Dual targeting of hypoxia and homologous recombination repair dysfunction in triple-negative breast cancer.

Triple-negative breast cancer (TNBC) is an aggressive malignancy with poor clinical outcome and few validated drug targets. Two prevalent features of TNBC, tumor hypoxia and derangement of homologous recombination (HR) repair, are potentially exploitable for therapy. This study investigated whether hypoxia-activated prodrugs (HAP) of DNA-damaging cytotoxins may inhibit growth of TNBC by simultaneously addressing these two targets. We measured in vitro activity of HAP of DNA breakers (tirapazamine, SN30000) and alkylators (TH-302, PR-104, SN30548) in TNBC cell lines and isogenic models, and related this to measures of HR repair and expression of prodrug-activating enzymes. Antitumor activity of HAP was examined in isogenic BRCA2-knockout xenograft models and compared with platinum chemotherapy. All five HAP selectively inhibited growth of TNBC cell lines under hypoxia. Sensitivity to HAP was not strongly associated with BRCA1 genotype. However, HAP sensitivity was enhanced by suppression of HR (assessed by radiation-induced RAD51 focus formation) when BRCA1 and PALB2 were knocked down in a common (MDA-MB-231) background. Furthermore, knockout of BRCA2 markedly sensitized DLD-1 cells to the clinical nitrogen mustard prodrugs TH-302 and PR-104 and significantly augmented sterilization of clonogens by these agents in xenografts, both as monotherapy and in combination with radiotherapy, but had less effect on activity of the benzotriazine di-N-oxide SN30000. PR-104 monotherapy was more effective than cisplatin at inhibiting growth of BRCA2-knockout tumors at equitoxic doses. This study demonstrates the potential for HAP of nitrogen mustards to simultaneously exploit hypoxia and HR defects in tumors, with translational implications for TNBC and other HR-deficient malignancies.

Exercise instructions:
Please decide whether each statement below agrees with the abstract on hypoxia-activated prodrugs in triple-negative breast cancer. Answer yes or no for each, quoting the words from the abstract that settle it.
1. Sensitivity to HAP was strongly linked to BRCA1 genotype.
2. At equitoxic doses, PR-104 given alone inhibited growth of BRCA2-knockout tumors better than cisplatin did.
3. Knocking out BRCA2 had a strong effect on the activity of SN30000.

Dataset excerpt:
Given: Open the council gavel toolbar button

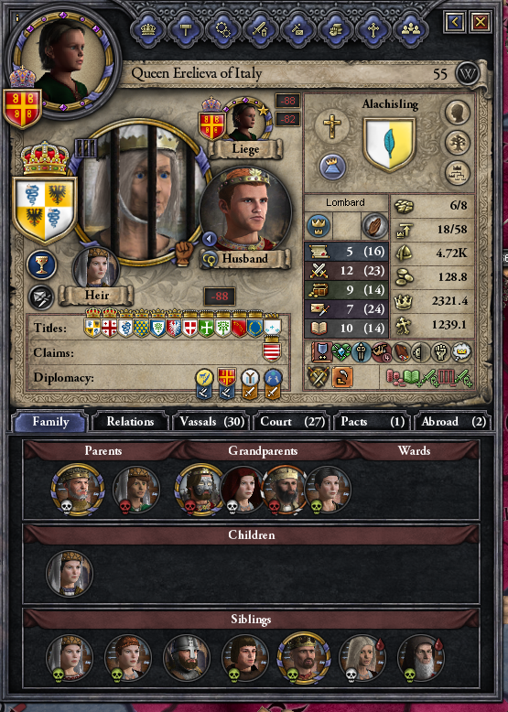Looking at the screenshot, I should pyautogui.click(x=185, y=30).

Response area:
1. No: "Sensitivity to HAP was not strongly associated with BRCA1 genotype."
2. Yes: "PR-104 monotherapy was more effective than cisplatin at inhibiting growth of BRCA2-knockout tumors at equitoxic doses."
3. No: "but had less effect on activity of the benzotriazine di-N-oxide SN30000."